Dubai’s Islamic bond gains squash concerns that another real estate bubble may be forming.
The Emirate’s real estate sector continues to perform strongly, but the IMF is warning the government to be ready for a timely intervention. In the aftermath of the global financial meltdown, the Dubai property market crashed and property prices plummeted to less than half their 2009 and 2010 peak values. The downfall of the real estate market triggered a corporate debt crisis and brought Dubai to the verge of default.
DUBAI BOND MARKET
Market analysts believe that while concerns may be valid, the risks are already factored into the bond prices. In July, Dubai’s sukuk yield fell from 6.45 percent to 5.19 percent, the highest drop in the past 13 months. Further, Dubai’s credit default swaps have also declined 105 basis points in the past 12 months to 220 in early August. In comparison, the MENA contracts recorded an average 17 basis-point decline to 290.

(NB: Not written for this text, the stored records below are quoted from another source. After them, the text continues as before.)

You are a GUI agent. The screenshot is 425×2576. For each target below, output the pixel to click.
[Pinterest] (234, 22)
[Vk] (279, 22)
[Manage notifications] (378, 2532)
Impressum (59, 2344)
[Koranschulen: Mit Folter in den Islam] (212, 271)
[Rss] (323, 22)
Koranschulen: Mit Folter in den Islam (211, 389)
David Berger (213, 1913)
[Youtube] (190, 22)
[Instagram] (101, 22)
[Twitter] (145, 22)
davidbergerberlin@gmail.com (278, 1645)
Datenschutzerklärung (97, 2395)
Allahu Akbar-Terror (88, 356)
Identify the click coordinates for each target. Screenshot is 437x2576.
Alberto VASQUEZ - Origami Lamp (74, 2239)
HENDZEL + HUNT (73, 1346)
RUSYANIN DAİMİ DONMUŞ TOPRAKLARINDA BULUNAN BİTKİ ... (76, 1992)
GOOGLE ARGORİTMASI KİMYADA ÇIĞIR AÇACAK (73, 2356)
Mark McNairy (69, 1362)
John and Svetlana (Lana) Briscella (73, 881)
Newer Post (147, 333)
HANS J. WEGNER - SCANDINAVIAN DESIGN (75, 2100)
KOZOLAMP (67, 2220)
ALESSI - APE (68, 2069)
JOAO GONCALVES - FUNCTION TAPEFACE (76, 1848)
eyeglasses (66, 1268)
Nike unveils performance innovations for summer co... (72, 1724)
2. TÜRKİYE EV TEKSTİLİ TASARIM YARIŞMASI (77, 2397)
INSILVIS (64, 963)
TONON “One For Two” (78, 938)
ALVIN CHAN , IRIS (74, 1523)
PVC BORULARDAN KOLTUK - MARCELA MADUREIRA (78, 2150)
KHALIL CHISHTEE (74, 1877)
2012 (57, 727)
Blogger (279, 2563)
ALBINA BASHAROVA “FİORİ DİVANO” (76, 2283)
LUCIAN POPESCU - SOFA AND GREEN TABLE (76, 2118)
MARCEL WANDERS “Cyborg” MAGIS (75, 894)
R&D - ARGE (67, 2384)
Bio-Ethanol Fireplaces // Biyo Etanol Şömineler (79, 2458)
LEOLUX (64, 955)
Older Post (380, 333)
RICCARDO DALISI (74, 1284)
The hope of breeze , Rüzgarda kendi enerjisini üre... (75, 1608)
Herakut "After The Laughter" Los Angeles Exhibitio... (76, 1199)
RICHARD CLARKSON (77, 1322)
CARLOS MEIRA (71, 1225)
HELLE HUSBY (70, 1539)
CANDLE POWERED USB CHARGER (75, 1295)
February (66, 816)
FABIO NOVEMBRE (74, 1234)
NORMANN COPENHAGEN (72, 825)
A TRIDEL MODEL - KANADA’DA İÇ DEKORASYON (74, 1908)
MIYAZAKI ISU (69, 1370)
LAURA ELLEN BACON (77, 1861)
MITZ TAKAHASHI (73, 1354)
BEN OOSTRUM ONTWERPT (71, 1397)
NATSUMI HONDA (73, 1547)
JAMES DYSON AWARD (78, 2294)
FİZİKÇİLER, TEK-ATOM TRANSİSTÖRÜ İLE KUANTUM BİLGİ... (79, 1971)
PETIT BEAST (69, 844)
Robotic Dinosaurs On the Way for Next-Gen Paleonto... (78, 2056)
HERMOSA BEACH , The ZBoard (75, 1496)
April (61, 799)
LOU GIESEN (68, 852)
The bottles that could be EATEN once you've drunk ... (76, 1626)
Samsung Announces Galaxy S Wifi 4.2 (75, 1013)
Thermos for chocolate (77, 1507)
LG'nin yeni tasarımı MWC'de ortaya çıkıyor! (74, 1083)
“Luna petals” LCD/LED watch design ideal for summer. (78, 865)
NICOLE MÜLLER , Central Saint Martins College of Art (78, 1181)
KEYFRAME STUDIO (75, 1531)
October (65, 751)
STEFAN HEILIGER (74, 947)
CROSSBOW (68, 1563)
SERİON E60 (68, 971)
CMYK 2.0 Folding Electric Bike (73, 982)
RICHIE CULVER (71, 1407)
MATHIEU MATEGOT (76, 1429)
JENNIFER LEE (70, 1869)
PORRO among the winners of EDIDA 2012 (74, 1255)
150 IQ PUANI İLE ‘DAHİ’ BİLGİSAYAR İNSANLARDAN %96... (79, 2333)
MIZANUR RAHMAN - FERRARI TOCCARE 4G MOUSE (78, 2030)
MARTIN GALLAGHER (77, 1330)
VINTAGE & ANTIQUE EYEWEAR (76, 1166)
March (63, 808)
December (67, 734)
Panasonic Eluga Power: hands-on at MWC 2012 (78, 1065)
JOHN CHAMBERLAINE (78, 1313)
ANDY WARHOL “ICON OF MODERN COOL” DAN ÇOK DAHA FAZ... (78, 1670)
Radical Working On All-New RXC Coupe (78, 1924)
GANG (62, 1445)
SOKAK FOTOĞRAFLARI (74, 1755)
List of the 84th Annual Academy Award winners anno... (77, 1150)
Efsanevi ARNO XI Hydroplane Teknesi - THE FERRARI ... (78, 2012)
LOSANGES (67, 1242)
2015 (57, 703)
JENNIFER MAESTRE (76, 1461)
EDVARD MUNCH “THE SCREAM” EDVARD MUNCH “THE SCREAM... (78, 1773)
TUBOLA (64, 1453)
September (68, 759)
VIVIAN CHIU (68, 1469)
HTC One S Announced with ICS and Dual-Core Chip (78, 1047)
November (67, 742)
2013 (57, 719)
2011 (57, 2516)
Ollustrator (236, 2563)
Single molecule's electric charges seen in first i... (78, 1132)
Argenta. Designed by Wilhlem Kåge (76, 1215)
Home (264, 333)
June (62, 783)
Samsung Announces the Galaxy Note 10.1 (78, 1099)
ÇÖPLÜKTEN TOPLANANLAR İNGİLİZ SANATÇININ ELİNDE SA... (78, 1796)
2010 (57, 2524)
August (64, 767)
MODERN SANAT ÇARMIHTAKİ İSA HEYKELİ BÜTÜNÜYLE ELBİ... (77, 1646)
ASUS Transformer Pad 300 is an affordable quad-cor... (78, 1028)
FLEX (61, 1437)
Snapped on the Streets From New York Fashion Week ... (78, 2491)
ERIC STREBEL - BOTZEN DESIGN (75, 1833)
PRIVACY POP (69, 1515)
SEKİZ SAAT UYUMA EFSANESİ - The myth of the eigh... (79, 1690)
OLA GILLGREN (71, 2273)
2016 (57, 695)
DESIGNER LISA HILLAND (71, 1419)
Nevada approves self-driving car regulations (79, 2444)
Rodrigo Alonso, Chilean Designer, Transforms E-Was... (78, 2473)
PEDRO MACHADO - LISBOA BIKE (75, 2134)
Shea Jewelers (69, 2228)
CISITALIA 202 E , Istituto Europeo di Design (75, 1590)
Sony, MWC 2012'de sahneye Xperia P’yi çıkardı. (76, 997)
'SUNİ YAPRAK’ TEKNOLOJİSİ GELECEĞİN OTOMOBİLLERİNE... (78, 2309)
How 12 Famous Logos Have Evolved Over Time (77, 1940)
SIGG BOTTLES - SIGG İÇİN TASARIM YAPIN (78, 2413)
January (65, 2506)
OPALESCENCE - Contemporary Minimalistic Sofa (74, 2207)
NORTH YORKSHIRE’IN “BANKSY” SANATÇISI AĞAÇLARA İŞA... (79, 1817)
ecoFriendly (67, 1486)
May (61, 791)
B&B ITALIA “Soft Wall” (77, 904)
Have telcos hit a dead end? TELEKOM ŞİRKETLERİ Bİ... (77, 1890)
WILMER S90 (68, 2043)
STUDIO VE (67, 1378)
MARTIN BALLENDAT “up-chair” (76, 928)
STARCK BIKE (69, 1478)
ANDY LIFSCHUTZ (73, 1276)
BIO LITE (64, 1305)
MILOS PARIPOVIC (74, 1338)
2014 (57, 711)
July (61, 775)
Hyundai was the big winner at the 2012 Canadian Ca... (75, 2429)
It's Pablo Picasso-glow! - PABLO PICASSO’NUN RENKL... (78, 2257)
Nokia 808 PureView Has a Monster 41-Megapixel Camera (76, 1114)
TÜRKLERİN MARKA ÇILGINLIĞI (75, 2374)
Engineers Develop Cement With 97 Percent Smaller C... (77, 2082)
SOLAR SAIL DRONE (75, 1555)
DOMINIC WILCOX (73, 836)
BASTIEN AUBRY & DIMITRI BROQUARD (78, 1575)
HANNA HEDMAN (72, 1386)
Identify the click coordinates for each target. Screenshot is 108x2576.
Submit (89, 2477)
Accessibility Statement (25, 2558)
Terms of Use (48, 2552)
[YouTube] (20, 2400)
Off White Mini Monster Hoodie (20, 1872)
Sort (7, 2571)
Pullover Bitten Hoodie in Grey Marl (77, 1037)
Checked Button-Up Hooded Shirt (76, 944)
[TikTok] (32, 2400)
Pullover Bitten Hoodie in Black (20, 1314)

Compared to last year, property prices in the Emirate have climbed by almost 35 percent. During the past three quarters, major Dubai property developers have announced the launch of many ambitious real estate projects. Although Dubai’s success story revolves around promoting an investor-friendly climate combined with low taxes, the IMF has hinted that state authorities may wish to consider a fee on real estate market activity.
IMF URGES CAUTION ON DEBT
However, the government needs to scrutinize and monitor such massive real estate development projects. Many of Dubai’s government-linked enterprises (GREs) are still burdened with huge sums of debt left over from the previous crisis. According to IMF figures, the total debt of the Dubai government and its GREs has swelled to USD 142 billion by the end of April 2013. This debt now amounts to 102 per cent of the gross domestic product of Dubai and the UAE’s small northern Emirates. It is estimated that USD 64 billion of the debt held by Dubai and GREs will become due between 2014 and 2016.
Some developers, such as Nakheel, are ‘hedging their bets’ by lengthening the repayment terms for their debt now, while the real estate market is on sound footing.